Provided data –
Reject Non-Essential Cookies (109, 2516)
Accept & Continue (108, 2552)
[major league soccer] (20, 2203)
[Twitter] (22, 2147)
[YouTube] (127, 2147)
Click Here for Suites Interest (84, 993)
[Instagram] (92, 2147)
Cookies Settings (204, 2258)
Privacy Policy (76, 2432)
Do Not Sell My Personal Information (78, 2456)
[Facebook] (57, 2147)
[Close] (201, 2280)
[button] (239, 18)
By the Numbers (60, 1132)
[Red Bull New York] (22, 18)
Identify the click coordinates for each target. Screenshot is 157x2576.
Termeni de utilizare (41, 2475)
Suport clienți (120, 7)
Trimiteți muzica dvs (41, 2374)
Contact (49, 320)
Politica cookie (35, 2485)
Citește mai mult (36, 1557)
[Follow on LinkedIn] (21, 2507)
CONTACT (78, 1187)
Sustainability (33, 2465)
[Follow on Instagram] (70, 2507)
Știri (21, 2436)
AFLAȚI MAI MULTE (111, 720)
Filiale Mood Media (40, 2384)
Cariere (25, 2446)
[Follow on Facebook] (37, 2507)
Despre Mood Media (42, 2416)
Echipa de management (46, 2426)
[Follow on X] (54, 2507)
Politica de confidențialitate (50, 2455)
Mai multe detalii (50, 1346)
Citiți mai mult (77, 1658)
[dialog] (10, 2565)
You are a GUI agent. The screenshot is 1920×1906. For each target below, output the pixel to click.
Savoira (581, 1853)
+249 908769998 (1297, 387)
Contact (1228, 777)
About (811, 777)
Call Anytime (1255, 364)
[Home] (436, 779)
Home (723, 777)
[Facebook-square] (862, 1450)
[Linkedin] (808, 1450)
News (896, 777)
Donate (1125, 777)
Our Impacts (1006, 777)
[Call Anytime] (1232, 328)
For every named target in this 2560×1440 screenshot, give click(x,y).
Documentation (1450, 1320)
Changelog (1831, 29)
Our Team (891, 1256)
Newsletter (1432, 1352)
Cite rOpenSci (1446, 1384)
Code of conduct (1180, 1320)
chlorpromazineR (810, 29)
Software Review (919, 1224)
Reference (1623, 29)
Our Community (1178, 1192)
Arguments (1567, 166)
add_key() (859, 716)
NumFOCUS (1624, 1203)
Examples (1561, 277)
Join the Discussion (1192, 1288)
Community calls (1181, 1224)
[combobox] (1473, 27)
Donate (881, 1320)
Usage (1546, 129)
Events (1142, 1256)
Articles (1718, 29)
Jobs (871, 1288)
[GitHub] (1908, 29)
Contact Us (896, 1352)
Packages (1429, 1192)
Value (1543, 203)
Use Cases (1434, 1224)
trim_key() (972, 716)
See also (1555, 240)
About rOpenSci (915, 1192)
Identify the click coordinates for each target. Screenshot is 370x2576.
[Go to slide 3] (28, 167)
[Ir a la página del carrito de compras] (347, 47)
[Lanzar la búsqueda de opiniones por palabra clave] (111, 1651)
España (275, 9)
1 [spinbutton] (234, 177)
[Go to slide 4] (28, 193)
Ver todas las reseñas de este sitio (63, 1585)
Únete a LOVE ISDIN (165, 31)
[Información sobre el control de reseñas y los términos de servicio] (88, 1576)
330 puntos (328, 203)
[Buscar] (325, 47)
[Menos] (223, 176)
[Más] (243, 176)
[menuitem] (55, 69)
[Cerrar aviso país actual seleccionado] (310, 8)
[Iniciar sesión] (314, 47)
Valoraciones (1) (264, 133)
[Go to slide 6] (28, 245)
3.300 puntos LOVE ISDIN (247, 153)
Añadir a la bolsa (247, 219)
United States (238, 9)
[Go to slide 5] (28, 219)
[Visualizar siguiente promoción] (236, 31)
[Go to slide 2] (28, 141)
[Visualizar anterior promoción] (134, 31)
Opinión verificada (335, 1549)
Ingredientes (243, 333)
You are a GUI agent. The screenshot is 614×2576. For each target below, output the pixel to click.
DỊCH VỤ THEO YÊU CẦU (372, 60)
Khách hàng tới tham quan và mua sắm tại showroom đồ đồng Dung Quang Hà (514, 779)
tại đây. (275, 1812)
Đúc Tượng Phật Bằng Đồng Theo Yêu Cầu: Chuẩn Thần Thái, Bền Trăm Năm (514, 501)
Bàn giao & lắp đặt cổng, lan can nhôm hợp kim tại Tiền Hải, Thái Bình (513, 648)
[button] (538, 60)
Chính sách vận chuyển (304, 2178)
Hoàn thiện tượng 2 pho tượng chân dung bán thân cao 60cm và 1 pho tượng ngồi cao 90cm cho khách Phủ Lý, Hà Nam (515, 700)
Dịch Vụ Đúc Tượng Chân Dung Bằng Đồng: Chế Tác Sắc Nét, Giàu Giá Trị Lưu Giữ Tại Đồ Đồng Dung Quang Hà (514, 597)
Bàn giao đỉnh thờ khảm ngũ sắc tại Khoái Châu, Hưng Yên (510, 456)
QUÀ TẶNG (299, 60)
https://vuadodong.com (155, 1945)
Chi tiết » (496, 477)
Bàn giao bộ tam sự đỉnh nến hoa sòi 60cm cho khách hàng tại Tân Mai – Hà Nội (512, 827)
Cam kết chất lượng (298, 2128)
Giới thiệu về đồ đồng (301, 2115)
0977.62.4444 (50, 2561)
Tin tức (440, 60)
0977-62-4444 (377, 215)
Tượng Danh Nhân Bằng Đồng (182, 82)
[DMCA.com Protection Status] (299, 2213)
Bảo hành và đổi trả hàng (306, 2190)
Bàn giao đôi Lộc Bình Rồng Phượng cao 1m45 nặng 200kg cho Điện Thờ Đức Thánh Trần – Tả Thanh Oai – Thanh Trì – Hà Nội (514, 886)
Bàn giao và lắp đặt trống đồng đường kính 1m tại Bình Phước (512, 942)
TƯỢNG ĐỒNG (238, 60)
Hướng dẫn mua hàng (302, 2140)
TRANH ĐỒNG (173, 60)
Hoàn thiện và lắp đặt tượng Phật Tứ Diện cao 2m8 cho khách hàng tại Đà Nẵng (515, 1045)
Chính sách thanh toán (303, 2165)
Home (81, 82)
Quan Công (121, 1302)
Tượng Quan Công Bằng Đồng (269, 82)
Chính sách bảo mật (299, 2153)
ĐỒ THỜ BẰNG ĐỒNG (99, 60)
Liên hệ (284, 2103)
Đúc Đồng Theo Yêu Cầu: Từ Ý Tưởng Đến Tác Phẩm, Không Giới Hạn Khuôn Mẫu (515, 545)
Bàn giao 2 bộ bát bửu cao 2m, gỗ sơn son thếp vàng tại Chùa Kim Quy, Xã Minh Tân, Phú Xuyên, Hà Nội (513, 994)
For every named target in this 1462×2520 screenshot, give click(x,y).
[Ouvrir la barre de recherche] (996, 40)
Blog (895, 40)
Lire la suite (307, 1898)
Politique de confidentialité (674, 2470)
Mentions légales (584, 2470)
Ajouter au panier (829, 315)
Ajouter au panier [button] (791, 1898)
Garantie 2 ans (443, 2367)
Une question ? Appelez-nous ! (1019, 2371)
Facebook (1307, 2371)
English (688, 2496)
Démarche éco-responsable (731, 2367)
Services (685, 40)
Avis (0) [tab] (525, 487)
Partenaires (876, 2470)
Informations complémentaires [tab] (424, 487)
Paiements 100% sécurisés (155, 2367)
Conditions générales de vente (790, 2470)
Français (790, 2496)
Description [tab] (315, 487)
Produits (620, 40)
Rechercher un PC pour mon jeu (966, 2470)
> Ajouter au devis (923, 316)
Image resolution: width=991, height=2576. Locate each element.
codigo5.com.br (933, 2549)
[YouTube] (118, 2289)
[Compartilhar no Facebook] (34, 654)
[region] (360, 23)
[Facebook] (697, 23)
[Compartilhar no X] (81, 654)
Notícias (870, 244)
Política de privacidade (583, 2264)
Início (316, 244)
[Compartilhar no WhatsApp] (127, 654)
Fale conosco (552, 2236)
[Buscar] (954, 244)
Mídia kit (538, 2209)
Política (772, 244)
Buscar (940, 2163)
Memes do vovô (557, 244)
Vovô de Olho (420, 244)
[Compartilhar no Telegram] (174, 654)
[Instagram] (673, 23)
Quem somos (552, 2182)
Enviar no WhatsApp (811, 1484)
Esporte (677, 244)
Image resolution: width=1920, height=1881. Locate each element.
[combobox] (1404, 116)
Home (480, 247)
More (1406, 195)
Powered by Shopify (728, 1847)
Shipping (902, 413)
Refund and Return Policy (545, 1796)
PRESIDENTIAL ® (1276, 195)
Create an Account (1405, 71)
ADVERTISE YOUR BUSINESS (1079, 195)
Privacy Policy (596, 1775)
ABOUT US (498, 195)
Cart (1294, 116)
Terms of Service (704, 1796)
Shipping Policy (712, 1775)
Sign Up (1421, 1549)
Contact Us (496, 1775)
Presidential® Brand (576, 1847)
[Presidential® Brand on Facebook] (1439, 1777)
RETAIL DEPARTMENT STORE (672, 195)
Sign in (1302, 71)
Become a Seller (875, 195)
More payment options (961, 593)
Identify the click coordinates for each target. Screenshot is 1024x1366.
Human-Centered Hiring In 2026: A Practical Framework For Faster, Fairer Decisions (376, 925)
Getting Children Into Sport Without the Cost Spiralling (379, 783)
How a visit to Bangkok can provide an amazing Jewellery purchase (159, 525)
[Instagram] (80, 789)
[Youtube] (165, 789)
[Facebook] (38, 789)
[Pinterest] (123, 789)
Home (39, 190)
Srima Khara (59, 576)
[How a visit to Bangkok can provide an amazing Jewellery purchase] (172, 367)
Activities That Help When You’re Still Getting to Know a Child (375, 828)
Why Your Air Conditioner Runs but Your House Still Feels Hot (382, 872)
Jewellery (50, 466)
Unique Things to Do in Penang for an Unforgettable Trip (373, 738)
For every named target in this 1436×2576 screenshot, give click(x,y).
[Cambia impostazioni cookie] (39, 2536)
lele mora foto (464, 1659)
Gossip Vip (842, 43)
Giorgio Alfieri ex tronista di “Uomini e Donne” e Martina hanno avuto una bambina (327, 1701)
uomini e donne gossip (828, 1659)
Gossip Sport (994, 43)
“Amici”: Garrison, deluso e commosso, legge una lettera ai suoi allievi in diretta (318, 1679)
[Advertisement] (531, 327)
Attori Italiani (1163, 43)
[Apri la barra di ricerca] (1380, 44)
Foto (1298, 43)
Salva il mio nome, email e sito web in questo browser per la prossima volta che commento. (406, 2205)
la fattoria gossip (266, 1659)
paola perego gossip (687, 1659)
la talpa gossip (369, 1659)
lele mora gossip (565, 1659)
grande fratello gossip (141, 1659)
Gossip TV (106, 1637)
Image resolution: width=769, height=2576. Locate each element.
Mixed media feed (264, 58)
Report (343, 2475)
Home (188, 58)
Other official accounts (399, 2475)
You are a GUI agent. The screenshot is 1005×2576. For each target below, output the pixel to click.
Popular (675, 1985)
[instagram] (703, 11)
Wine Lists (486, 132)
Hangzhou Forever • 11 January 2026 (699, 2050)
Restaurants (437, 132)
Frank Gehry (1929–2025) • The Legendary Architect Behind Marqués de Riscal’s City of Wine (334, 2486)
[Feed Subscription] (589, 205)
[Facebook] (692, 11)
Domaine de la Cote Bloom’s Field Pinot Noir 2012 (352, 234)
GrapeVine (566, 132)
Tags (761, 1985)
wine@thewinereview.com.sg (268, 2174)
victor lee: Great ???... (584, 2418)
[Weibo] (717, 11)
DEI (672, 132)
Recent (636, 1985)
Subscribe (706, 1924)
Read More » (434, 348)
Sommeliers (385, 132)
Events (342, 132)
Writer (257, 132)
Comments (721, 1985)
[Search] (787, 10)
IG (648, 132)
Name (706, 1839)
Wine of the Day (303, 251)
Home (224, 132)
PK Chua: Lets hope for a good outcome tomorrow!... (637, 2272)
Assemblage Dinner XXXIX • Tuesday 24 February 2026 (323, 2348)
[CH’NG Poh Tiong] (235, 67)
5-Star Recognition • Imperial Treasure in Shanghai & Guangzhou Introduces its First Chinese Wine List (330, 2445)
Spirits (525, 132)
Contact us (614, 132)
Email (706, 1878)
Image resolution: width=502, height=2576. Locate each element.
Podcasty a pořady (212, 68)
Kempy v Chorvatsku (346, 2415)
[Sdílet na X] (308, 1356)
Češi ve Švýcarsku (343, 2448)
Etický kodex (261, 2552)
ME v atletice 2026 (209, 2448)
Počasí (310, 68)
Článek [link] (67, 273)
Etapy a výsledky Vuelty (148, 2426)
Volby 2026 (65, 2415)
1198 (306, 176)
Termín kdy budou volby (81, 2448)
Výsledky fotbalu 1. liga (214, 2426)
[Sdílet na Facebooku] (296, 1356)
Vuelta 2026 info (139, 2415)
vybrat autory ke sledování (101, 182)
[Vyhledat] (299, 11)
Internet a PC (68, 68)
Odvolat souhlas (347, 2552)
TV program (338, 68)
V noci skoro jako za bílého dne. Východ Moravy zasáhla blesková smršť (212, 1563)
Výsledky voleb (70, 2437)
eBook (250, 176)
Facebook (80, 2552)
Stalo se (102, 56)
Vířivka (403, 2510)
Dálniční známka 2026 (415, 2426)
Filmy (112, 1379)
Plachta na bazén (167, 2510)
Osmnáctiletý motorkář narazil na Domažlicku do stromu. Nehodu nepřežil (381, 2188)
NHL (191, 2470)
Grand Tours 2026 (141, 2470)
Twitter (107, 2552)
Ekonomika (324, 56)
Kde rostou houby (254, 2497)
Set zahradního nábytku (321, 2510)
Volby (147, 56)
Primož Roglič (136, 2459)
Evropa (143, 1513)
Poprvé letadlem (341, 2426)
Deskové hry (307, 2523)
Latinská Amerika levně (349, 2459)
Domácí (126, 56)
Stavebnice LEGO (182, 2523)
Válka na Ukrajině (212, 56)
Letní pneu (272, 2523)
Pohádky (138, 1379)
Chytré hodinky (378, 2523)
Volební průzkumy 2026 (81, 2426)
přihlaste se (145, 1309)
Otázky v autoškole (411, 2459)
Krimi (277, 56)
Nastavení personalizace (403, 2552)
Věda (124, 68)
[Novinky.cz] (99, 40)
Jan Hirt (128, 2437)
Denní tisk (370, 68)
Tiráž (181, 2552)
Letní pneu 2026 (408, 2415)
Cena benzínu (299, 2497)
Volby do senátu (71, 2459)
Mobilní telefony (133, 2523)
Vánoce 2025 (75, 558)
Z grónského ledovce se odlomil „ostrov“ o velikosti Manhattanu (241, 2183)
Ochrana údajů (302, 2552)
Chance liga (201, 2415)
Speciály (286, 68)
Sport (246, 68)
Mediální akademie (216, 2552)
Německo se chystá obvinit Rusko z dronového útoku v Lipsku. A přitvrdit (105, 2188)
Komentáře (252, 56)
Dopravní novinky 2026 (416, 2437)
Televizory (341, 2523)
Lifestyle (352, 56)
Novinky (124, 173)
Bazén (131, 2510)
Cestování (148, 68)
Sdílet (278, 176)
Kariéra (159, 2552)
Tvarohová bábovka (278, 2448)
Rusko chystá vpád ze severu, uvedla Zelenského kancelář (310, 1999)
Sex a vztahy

What to do –
The output consists solely of the lines from the line that contains "Kariéra (159, 2552)" through the final line of the data.

Reply to the exercise –
Kariéra (159, 2552)
Tvarohová bábovka (278, 2448)
Rusko chystá vpád ze severu, uvedla Zelenského kancelář (310, 1999)
Sex a vztahy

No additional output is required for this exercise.